Here is chat model data, which was programmatically extracted from error messages, using models listed by the models endpoint, which included fine-tune model probing.

Unfortunately the error reports for 3.5 models are different than for 4.0 with the same inputs. Getting the API to report the maximum output length restriction on newer 3.5 requires an input + max_tokens API call that GPT-4-turbo models could complete instead of erroring out on.
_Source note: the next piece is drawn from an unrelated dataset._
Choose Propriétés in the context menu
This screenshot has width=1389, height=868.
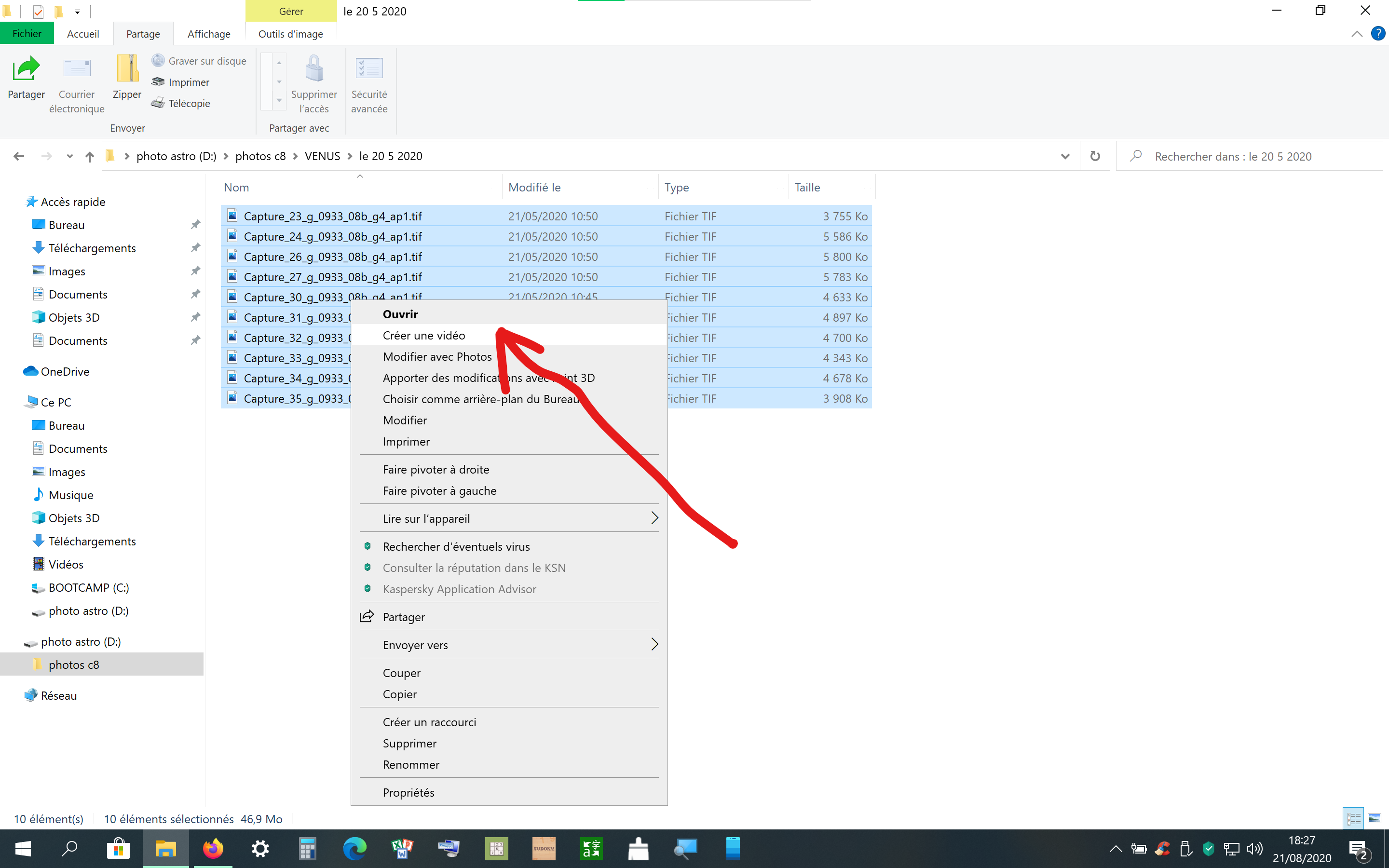[409, 792]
It is just a short list of fixed data, so I just edited the three models affected for this list (instead of writing and publishing even more-informed code for you to bang on the API yourself.)

model_context = {
  "gpt-3.5-turbo": {
    "context": 16385,
    "max_out": 4096
  },
  "gpt-3.5-turbo-0125": {
    "context": 16385,
    "max_out": 4096
  },
  "gpt-3.5-turbo-0301": {
    "context": 4097,
    "max_out": 4097
  },
  "gpt-3.5-turbo-0613": {
    "context": 4097,
    "max_out": 4097
  },
  "gpt-3.5-turbo-1106": {
    "context": 16385,
    "max_out": 4096
  },
  "gpt-3.5-turbo-16k": {
    "context": 16385,
    "max_out": 16385
  },
  "gpt-3.5-turbo-16k-0613": {
    "context": 16385,
    "max_out": 16385
  },
  "gpt-4": {
    "context": 8192,
    "max_out": 8192
  },
  "gpt-4-0125-preview": {
    "context": 128000,
    "max_out": 4096
  },
  "gpt-4-0314": {
    "context": 8192,
    "max_out": 8192
  },
  "gpt-4-0613": {
    "context": 8192,
    "max_out": 8192
  },
  "gpt-4-1106-preview": {
    "context": 128000,
    "max_out": 4096
  },
  "gpt-4-1106-vision-preview": {
    "context": 128000,
    "max_out": 4096
  },
  "gpt-4-32k": {
    "context": 32768,
    "max_out": 32768
  },
  "gpt-4-32k-0314": {
    "context": 32768,
    "max_out": 32768
  },
  "gpt-4-32k-0613": {
    "context": 32768,
    "max_out": 32768
  },
  "gpt-4-turbo-preview": {
    "context": 128000,
    "max_out": 4096
  },
  "gpt-4-vision-preview": {
    "context": 128000,
    "max_out": 4096
  }
}

from which you can extract:

>>>model_context["gpt-4"]["context"]
8192

On models with the same context as max, there is no artificial restriction on output, but you can’t actually set max_tokens that high. Instead you’d do something like (max_tokens=2000) - 8192 = maximum 6192 input tokens you can send, including overhead.